In a brief put out by Michigan State University engagement specialists, the following four categories were listed as essential components of school climate.


  1. A physical environment that is welcoming and conducive to learning.
  2. A social environment that promotes communication and interaction.
  3. An affective environment that promotes a sense of belonging and self-esteem.
  4. An academic environment that promotes learning and self-fulfillment.


A welcoming physical environment contains a reasonable number of students who feel safe and comfortable everywhere on school property. Classrooms are orderly and well maintained along with the grounds surrounding the school. The noise level is kept low, areas for instruction are appropriate for that use, and staff members have sufficient resources and supplies.

In an exemplary social environment, interaction is encouraged. Teachers and students actively communicate with each other and with parents who actively participate in the educational process.  Decisions are made on-site with the participation of teachers and sometimes students. Staff is open to student suggestions and students have opportunities to participate in decision-making.  Staff and students are trained to prevent and resolve conflicts.

A positive affective environment is one in which interaction between teachers, staff, and students is caring, responsive, supportive and respectful.  Students trust teachers and staff and morale is high for everyone. The school is open to diversity and welcoming to all cultures. Teachers and students feel they are contributing to the success of the school and there is a palpable sense of community. Parents perceive the school as warm, inviting and helpful.

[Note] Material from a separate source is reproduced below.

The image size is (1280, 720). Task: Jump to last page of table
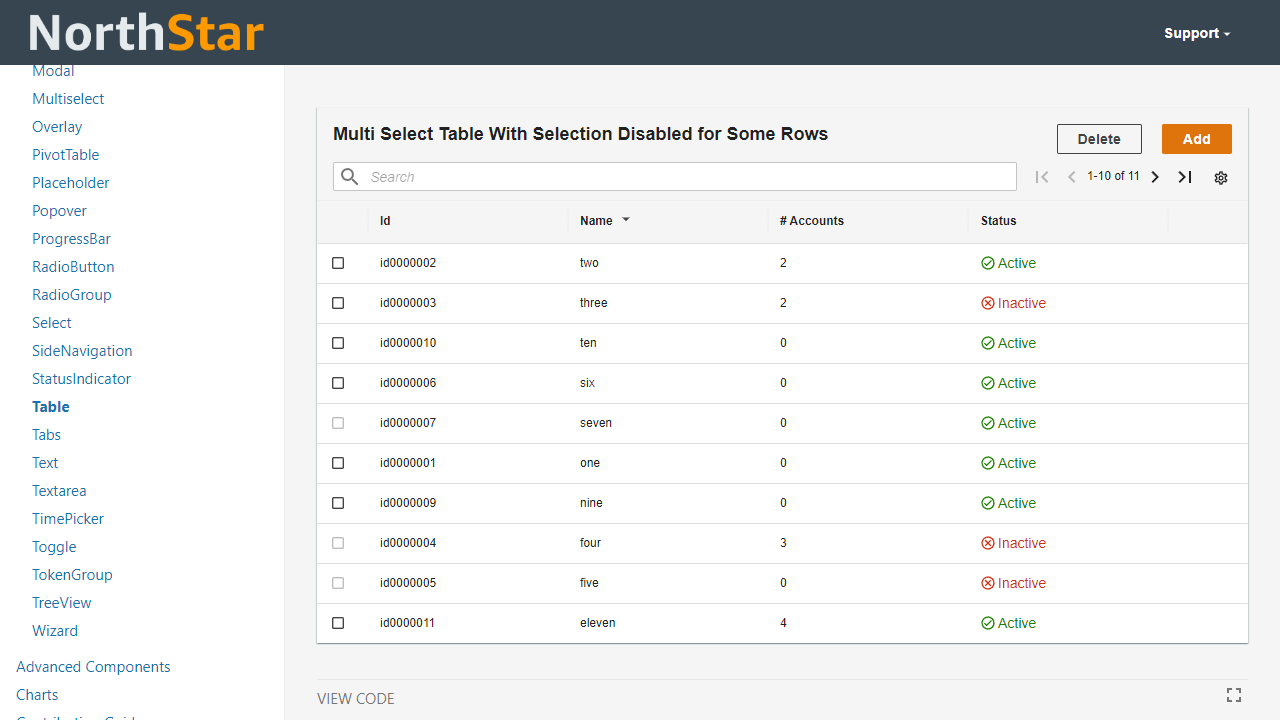pyautogui.click(x=1185, y=177)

In order for an academic environment to promote learning and self-fulfillment there must be a focus on academic subjects, but all types of intelligence and competence are respected and supported.  Teaching methods respect the different ways children learn. Expectations are high for all students and all are encouraged to succeed. Progress is regularly monitored.  Results of assessments are promptly communicated to students and parents.  Evaluation and redesign of teaching procedures and content is ongoing. Teachers are confident and knowledgeable.

These four elements of school climate do not operate independently of each other. One impacts the other and together they inform the climate of the school.